20 dead, 23 injured in Khartoum air raid

Sudanese Air Force Hongdu JL-8 E jets (File photo: Eduard Onyshchenko / GNU FDU)

Airstrikes in El Kalakla El Gubba in southwest Khartoum on Saturday killed 20 civilians including two children, 23 others were injured. Artillery shelling in the area continued into Sunday.

The Kalaklat and Southern Khartoum Emergency Room say that the Turkish hospital received 11 dead, including two children and a woman, and indicated that others were killed as a result of bombardments by the Sudanese Air Force. Their bodies could not be taken to the hospital “due to their severely damaged state”.

Spokesperson for the Khartoum Southern Belt Emergency Room Mohamed Kindsha told Radio Dabanga that “three civilians, including a woman and a girl, were killed and 10 others were seriously injured as a result of airstrikes near El Razi Street, on Saturday.”

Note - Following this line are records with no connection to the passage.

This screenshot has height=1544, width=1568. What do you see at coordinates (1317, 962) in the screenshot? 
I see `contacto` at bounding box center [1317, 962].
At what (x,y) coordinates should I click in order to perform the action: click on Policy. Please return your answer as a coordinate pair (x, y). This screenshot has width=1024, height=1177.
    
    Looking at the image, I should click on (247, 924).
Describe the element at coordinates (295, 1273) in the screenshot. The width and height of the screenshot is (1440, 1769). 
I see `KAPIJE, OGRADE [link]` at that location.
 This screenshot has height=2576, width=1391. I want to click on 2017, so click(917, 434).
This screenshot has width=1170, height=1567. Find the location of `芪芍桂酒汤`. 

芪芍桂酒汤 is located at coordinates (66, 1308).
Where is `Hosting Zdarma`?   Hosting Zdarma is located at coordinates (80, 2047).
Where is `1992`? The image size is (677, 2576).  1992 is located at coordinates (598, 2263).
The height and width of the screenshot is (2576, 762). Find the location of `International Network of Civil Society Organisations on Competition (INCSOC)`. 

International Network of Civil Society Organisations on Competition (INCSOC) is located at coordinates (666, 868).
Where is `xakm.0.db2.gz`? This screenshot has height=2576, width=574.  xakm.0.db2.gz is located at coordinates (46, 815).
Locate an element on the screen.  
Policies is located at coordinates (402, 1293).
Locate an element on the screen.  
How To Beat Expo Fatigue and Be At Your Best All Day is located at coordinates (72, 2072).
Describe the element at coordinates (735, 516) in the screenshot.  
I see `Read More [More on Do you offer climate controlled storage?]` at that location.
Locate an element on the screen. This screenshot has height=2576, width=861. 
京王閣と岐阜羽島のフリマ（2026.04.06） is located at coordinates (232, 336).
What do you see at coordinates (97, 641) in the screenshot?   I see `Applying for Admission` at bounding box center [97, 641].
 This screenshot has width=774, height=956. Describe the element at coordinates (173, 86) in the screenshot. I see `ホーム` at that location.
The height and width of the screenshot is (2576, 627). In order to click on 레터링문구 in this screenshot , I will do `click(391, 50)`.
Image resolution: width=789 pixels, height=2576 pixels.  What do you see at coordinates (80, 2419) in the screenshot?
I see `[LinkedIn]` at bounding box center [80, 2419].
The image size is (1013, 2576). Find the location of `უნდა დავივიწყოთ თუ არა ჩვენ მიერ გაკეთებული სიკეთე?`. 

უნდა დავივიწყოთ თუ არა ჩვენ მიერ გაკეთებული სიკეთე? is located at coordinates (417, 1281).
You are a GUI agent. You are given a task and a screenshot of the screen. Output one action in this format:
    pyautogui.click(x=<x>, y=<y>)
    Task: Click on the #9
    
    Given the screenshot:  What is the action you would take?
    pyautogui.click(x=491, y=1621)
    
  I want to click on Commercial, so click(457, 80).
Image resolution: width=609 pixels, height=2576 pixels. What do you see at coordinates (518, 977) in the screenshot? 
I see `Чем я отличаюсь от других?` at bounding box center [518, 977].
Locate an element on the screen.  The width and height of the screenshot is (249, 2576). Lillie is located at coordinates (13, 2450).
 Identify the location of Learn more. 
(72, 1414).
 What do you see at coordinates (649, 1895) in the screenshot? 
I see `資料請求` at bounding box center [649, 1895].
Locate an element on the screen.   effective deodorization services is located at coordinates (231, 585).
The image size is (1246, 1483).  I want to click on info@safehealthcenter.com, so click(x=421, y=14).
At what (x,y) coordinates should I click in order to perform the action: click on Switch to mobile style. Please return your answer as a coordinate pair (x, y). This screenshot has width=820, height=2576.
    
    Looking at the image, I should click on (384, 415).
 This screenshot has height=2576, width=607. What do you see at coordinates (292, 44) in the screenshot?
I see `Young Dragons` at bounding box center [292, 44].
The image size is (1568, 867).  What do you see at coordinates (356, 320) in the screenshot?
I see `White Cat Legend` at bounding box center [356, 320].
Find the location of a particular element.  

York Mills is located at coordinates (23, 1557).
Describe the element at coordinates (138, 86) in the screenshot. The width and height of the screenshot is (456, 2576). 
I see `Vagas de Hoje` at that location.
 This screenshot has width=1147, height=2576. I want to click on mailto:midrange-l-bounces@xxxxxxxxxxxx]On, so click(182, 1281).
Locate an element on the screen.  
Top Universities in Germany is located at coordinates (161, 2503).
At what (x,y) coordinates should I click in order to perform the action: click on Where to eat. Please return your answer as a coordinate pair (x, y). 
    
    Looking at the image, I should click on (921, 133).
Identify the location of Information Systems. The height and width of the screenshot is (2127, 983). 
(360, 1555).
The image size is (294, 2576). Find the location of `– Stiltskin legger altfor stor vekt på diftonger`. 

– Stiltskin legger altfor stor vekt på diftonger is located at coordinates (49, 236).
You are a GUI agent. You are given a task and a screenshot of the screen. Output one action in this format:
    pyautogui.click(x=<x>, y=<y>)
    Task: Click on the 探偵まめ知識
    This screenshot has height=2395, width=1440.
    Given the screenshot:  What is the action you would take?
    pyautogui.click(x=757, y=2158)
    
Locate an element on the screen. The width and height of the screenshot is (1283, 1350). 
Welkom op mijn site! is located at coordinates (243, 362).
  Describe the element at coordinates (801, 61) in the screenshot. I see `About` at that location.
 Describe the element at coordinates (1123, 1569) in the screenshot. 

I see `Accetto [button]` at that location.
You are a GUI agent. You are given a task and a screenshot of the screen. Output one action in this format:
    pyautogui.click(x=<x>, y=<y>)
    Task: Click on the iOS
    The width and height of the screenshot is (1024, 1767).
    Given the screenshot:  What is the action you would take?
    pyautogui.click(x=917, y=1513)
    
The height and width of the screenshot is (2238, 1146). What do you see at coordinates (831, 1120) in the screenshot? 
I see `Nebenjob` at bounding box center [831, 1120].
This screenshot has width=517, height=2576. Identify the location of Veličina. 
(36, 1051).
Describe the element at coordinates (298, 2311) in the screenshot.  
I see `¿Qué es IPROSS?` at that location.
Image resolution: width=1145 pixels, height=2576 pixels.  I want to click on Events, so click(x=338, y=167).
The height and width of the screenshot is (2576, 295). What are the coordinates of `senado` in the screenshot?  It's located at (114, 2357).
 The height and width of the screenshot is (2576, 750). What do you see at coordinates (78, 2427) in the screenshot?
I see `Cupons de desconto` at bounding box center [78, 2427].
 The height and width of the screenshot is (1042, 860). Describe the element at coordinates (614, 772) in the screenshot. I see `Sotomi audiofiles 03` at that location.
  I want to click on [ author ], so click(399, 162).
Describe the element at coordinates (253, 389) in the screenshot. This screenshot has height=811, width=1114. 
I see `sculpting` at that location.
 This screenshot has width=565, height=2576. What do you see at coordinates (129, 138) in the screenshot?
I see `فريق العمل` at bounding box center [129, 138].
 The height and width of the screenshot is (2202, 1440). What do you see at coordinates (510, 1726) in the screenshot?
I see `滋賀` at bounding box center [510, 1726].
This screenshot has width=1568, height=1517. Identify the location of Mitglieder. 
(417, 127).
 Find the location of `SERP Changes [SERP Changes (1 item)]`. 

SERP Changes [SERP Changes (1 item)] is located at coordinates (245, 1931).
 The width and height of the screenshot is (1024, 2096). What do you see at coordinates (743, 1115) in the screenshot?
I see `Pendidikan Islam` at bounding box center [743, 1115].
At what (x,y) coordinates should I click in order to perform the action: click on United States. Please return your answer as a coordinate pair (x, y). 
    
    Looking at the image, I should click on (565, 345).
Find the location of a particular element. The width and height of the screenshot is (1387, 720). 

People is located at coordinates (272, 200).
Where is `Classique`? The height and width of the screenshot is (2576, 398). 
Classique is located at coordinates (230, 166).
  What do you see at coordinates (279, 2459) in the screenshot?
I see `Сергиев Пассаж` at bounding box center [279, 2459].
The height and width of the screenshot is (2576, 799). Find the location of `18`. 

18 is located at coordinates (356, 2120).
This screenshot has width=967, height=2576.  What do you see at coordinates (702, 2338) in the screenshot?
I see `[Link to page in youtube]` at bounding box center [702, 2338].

He pointed out that a fourth fatal casualty arrived at El Razi Hospital on Saturday evening.

Two shells fell in the El Azhari neighbourhood on Saturday evening, resulting in three injuries, one of which required urgent hospital treatment.

Residents said that the shelling continued on Sunday morning, with parts of the Andalus neighbourhood, located near the armoured corps witnessing artillery shelling.

Clashes

The violence followed clashes between the Sudanese Armed Forces (SAF) and the Rapid Support Forces (RSF) on Wednesday and Thursday, as the army shelled various RSF targets throughout Khartoum state.

A listener told Radio Dabanga from Khartoum North (Khartoum Bahri) that the SAF shelled areas in Sharg El Nil (EAST Nile) on Wednesday. Several missiles fell inside residential neighbourhoods. One person was fatally hit by a shell and two others were wounded.

The resistance committees of Khartoum North El Khojalab accused the RSF of attacking residents of the neighbourhood. Two people were killed and three others injured.

SAF spokesperson Brig Nabil Abdallah accused the RSF of attacking people in Ombadda in Omdurman and Suleimaniya in Jebel Aulia in southern Khartoum on Wednesday.